LOUIS CROUVEZIER


Louis CROUVEZIER

« L’équipe compétition » du TSR dans les années « 70 »

Évoquer la mémoire de Louis CROUVEZIER, c’est remonter aux premières années du Tir Sportif Rhodanien (TSR), donc les années 1970. En effet il fut un des tout premiers à s’inscrire à ce club tout fraîchement fondé en avril 1971. 

Il était originaire des Vosges où il avait travaillé comme ingénieur dans l’industrie textile à Cernay. Proche de la retraite mais atteint de maladie, il lui fut conseillé de profiter pour « le temps qui lui restait à vivre» d’un climat plus clément que celui des Vosges. 

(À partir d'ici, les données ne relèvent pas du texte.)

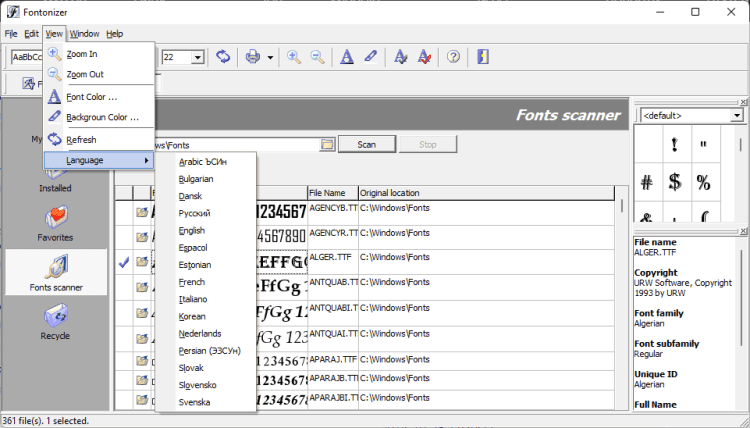750x428 pixels.
Task: Open the font size 22 dropdown
Action: pyautogui.click(x=198, y=58)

C’est ainsi qu’il s’installa à Chabeuil en compagnie de son épouse et …… qu’il reprit goût à la vie grâce au climat sûrement, mais aussi, du moins le supposons nous, à son adhésion au TSR et à sa passion pour le tir. En catégorie Séniors 3, il participa à toutes les compétitions et eut même le plaisir de représenter le club à un Championnat de France à Marseille.

 Au Championnat de Ligue en 1972

Il s’impliqua à fond dans la vie du club. Il en fut secrétaire de 1974 à 1976. Il s’acquitta de cette tâche avec la rigueur bien connue des «gens du Nord » ce qui contribua, n’en doutons point, à renforcer la bonne image du club à l’époque où nous forgions les plans pour la réalisation d’un stand de tir « digne de ce nom ». Et il est incontestable que ses démarches auprès des divers services, ajoutées à bien d’autres interventions et argumentations ont dû également « peser d’un certain poids » en faveur de ce projet! 

Lors de l’Assemblée Générale de 1976 il était question d’élire un Président susceptible de finaliser le projet de ce stand. Il se présenta et il semblait être tout désigné…… on lui préféra Georges BONNET, un entrepreneur ou encore architecte. Louis CROUVEZIER en fut blessé mais ne le montra pas. 

Le décès de sa femme lui fit prendre la décision de rentrer «chez lui» à Cernay. Puis, sa maladie s’aggravant, il nous demanda de lui rendre visite afin de nous faire don de ses carabines air comprimé. Roland DUMAS, secrétaire du club, m’accompagna pour ce voyage. Nous fûmes reçus par un homme qui manifestement préparait son «dernier voyage». Pourtant, à la soirée restaurant à laquelle il nous convia, il nous laissa l’image de l’homme serein que nous avions connu.

Il nous quitta peu de temps après, mais ses carabines furent encore bien longtemps en service entre les mains de nos jeunes de l’École de Tir.

Louis CROUVEZIER était un homme de Bien.